Égalité professionnelle entre les femmes et les hommes

Assemblée nationale

Le texte de la proposition de loi nº 4347, « visant à agir concrètement en faveur de l’égalité professionnelle entre les femmes et les hommes », a été examiné ce soir au cours d’une réunion de la commission des affaires sociales de l’Assemblée nationale.

Marie-George Buffet (© D.R.)

Marie-George Buffet (© D.R.)

Outre les habituelles jérémiades féministes selon lesquelles les inégalités de rémunération entre les femmes et les hommes seraient autant d’injustices, le rapport de Marie-George Buffet contient quelques éléments qui nous paraissent dignes d’intérêt.

Une discrimination sexiste caractérisée

Au vu de la liste des personnes auditionnées par la rapporteure, force est de constater que la soif d’égalité féministe s’accommode fort bien d’une discrimination sexiste caractérisée. Quinze personnes ont participé à quatre tables rondes : treize femmes, deux hommes. Faut-il en déduire qu’aux yeux de Marie-George Buffet deux hommes pèsent autant que treize femmes ?! Par ailleurs, une table ronde spécifique a été ouverte aux seules associations féministes (Collectif national pour le droit des femmes, Femmes solidaires, Osez le féminisme !), sans qu’on ait songé à consulter de la même façon des associations de pères. Enfin, seules deux organisations syndicales « représentatives des salariés » ont été conviées au pince-fesses parlementaire : CGT et SUD ; outre que la représentativité syndicale en France est largement sujette à caution, on aimerait savoir sur quels critères a été établie cette sélection restrictive…

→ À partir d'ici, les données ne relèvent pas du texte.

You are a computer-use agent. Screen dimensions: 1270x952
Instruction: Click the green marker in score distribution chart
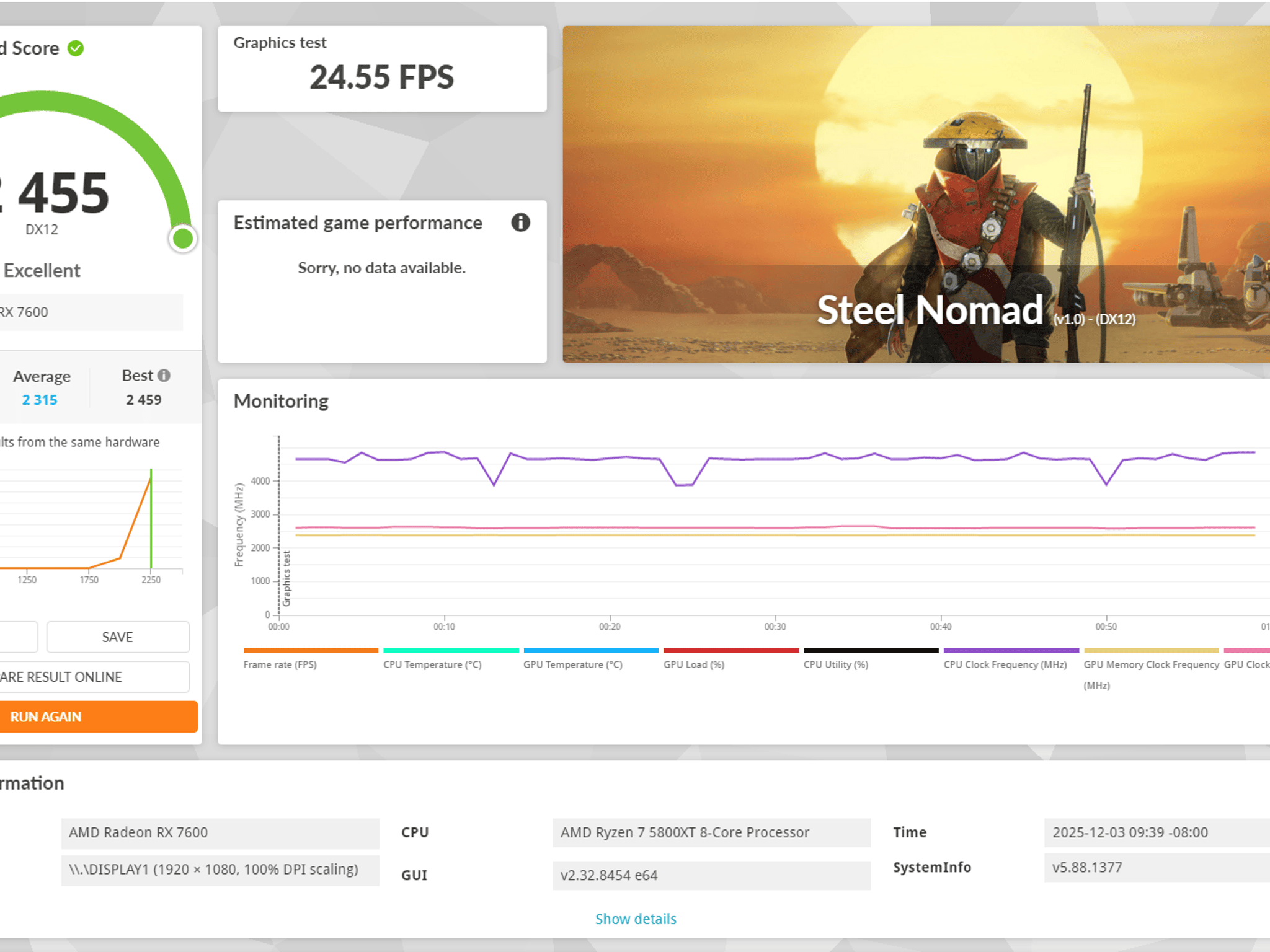coord(151,518)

Les positions des différents groupes parlementaires

Deux articles nous intéressent plus particulièrement dans cette proposition de loi : l’article 7, qui étend le congé maternité à dix-huit semaines ; l’article 8, qui allonge le congé paternité à quatre semaines (au lieu de onze jours actuellement), voire six semaines en cas de naissances multiples (au lieu de dix-huit jours).

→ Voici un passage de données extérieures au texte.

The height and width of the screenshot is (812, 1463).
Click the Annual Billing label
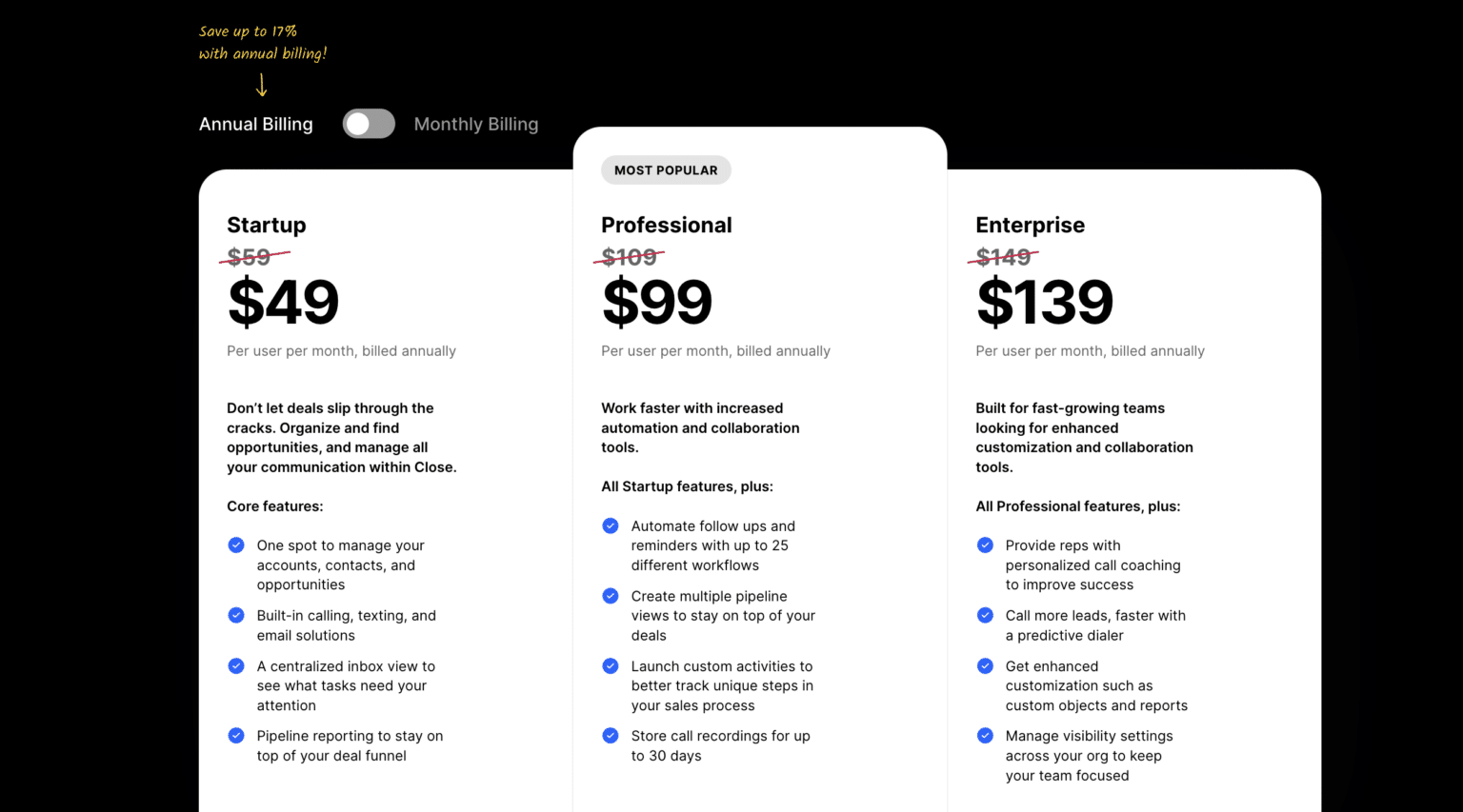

Nous relevons ici les positions exprimées par les représentants des différents groupes parlementaires, en commençant par la présentation de Marie-George Buffet (Gauche démocrate et républicaine) :

« Le titre III propose […] de mieux répartir les congés autour de la naissance, qui sont aujourd’hui très inégalement répartis entre le père et la mère. En France, seuls 4 % des parents qui prennent un congé parental sont des hommes, soit l’un des taux les plus bas de l’Organisation de coopération et de développement économiques (OCDE). L’Observatoire français des conjonctures économiques (OFCE) a par ailleurs proposé de contraindre les pères à prendre leur congé de paternité.

« L’article 7 propose d’allonger de deux semaines la durée de congé de maternité, afin de mettre notre droit en conformité avec les recommandations de l’Organisation internationale du travail (OIT). L’article 8 propose d’allonger la durée du congé de paternité à quatre semaines consécutives, contre seulement onze jours aujourd’hui. »

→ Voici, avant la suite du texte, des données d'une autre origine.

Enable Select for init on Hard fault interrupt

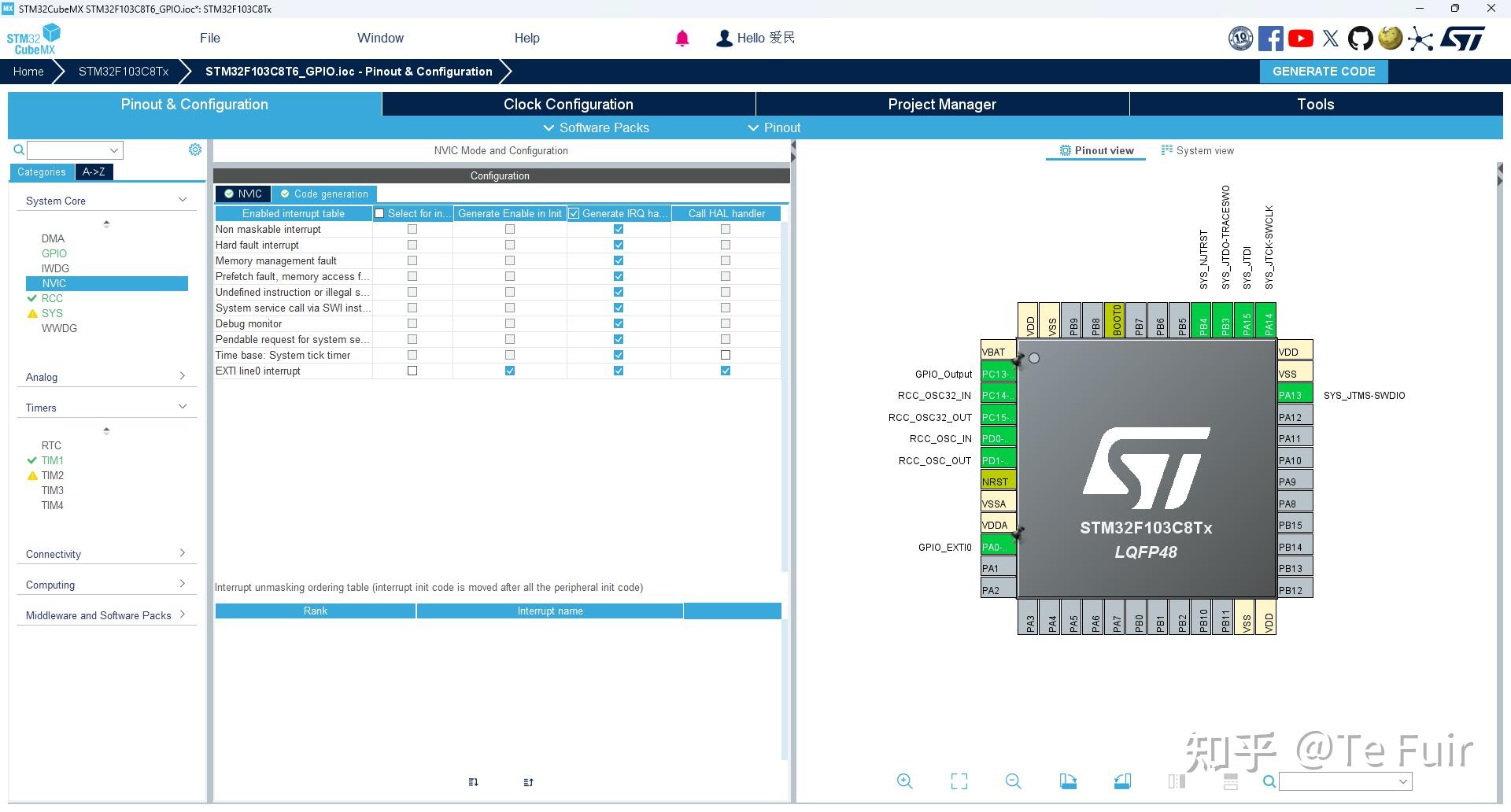point(412,245)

Marie-Françoise Clergeau (groupe socialiste) :

« […] Nous adopterons l’article 7 étendant le congé maternité. Il anticipe des dispositions européennes à venir ; il s’inscrit dans un mouvement d’amélioration de la protection des femmes enceintes, dans la continuité, notamment, de la loi travail qui a porté de quatre à dix semaines la période de protection contre le licenciement.

« Enfin, concernant l’article 8, l’allongement du congé de paternité, devenu, grâce à notre majorité en 2012, “congé de paternité et d’accueil de l’enfant”, nous paraît opportun. Mais cet allongement doit rester réaliste et raisonnable au regard des dépenses qu’il engendre. C’est pourquoi nous nous abstiendrons pour le vote en commission et proposerons, en séance publique, un amendement cohérent avec ce que nous proposions dans une précédente proposition de loi en 2010, soit un allongement de trois jours, portant ce congé de onze à quatorze jours et de dix-huit à vingt et un jours en cas de naissances multiples. Notons également que les trois jours de naissance s’ajoutent à ce congé. »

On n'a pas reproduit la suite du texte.